Castello Sforzesco, Sala Sforzesca
Milano
LA TERRACOTTA più antica della storia raffigura una donna dai seni generosi, anzi enormi, e dai fianchi larghi. La Venere di Vestonice sta comodamente nel palmo di una mano, con i suoi 11 centimetri di altezza, ha quasi 30.000 anni ed è stata ritrovata nel 1925 in Moravia. Un pezzo più unico che raro, che anticipa di 20.000 anni la tipologia di figure femminili diffusa in età neolitica.

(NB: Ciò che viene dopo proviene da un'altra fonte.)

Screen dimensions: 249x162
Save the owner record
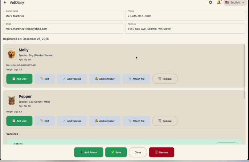116,152
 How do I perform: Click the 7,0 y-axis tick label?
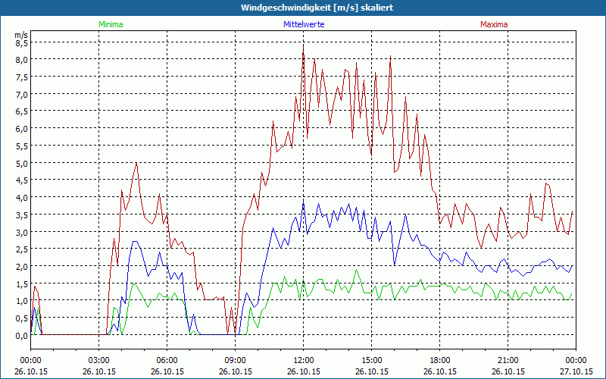pos(21,94)
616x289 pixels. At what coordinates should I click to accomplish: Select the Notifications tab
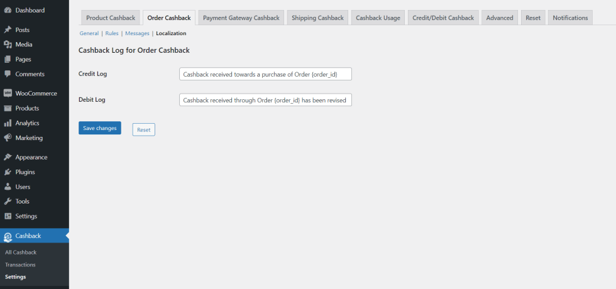[570, 18]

Da oggi è esposta eccezionalmente al Castello Sforzesco nella mostra Antenate di Venere, prodotta dal Comune e dall' associazione Capodanno Celtico e curata da Venceslas Kruta e Alena Humplova (catalogo Skira). Sono circa 150 pezzi, quasi tutti provenienti dai musei della Repubblica Ceca: tra i molti vasi e oggetti di uso quotidiano, spicca una trentina di statuette femminili che costituiscono la vera attrazione. Queste piccole donne di terracotta sono le discendenti della Venere di Vestonice e sono databili tra il 6.000 e il 4.000 a.C., quando l' uomo scoprì l' agricoltura e smise di essere esclusivamente cacciatore. Molte le ipotesi sulla loro natura: c' è chi le crede divinità, altri figure erotiche, leggendole come una sorta di "Playboy" preistorico, mentre per le femministe americane erano l' espressione di una società matriarcale. Da non perdere la Figuretta femminile intagliata in un molare di cinghiale e il vaso a forma di donna seduta, in cui le mani sono sostituite da due scodelline.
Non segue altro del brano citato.